I don’t think so. He explicitly refer to your example, which is break in for loop.

It’s probably safe to interpret every break in this thread as “break in for loop”. I don’t think anyone expect break in while loop to perform an arbitrary method on a random variable.

So here is my conclusion: [Edit: I was wrong]

1. @gwendal.roue and I think ``` for await value in seq { break } ``` should translate into ``` var iter = seq.makeAsyncIterator() while let value = await iter.next() { iter.cancel() // compiler insert cancel before break break } ``` 2. In reality `iter.cancel()` is not get called at all. 3. @Philippe_Hausler @gwendal.roue and I all agree that `iter.cancel()` should get called somewhere. 4. I’m under the impression that @Philippe_Hausler think async loop should translate into ``` var iter = seq.makeAsyncIterator() while let value = await iter.next() { break } iter.deinit() // implied iter.cancel() here ```

Am I understand correctly?

gwendal.roue · October 14, 2021, 12:54pm

Not quite, but don't take this as a critic

AsyncIterator has no cancel method, so iter.cancel() is not possible.

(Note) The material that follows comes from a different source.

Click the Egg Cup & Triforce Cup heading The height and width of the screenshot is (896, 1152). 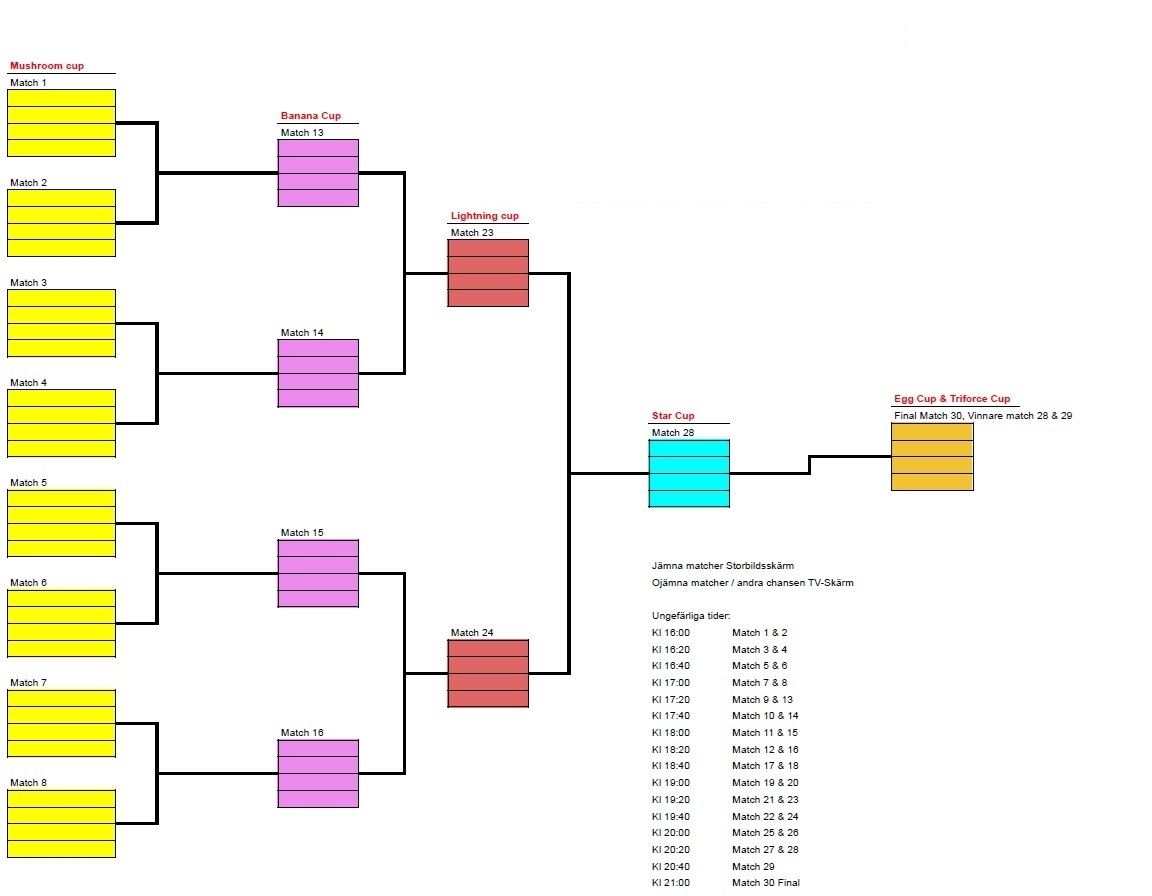pos(952,399)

The Swift async runtime can communicate with the iterator in two ways only:

via task cancellation
via iterator falling out of scope when the Swift runtime no longer needs it (I mean that some object is no longer retained, and it can catch this event in its deinit)

That's the only possibilities, given the available apis.

On top of that, breaking a loop is not a "cancellation", as meant by Swift async/await:

// No task is cancelled here
Task {
    for await let value in sequence { ... /* break */ ... }
}
await Task.value

When a loop is interrupted early (via break or any other mean), the only way for the iterator to understand that its should perform cleanup is via some deinit.

The Swift runtime correctly releases memory (AsyncSequence, break, and cancellation - #12 by gwendal.roue).

This means that well-behaved iterators can clean up resources when a loop is interrupted.

This is not the case of the iterator created by Combine.Publisher.values. It definitely has a bug.

And I also think that Async(Throwing)Stream suffers from a similar problem, but I could not yet figure out a clear sample code.

ddddxxx · October 14, 2021, 1:01pm

Ok that’s embarrassing . Now I see your example as expected behavior. In my experience of reimplementing Combine, deinit and cancel are completely unrelated. They both release resources, but deinit is not build upon cancel. Subscribers like Sink and Assign doesn’t manually cancel its Subscription on deinit. Deinit of the Subscription is sufficient to releasing all resources.

Philippe_Hausler · October 14, 2021, 3:52pm

Your instincts on the implementation of Combine are accurate - most things do not cancel in deinit because that can only be reached by terminal or explicit cancellation. The rub here is that if we hold the reactive specification as a nearly isomorphic rule set to Combine the rule 2.6 says "A Subscriber MUST call Subscription.cancel() if the Subscription is no longer needed." That infers in the case of the accessor for AsyncPublisher (the Publisher.values property) should relinquish the subscription via cancel in deinit.

Combine and AsyncSequence both loosely adhere to that specification (mainly because it is a pretty darned well thought out set of rules). There are a few exceptions to that, but in this case it is a violation.

Philippe_Hausler · October 14, 2021, 3:54pm

For the historical record, this was actually one of the first iterations of implementing AsyncSequence - where it synthetically generated a branch for cancellation at the invocation of break or early return etc. So I respect your gut reaction there - as it was the same as mine initially. In the end; we decided that having two systems of cancel was less than ideal and that favoring the task cancellation would have more compiler support.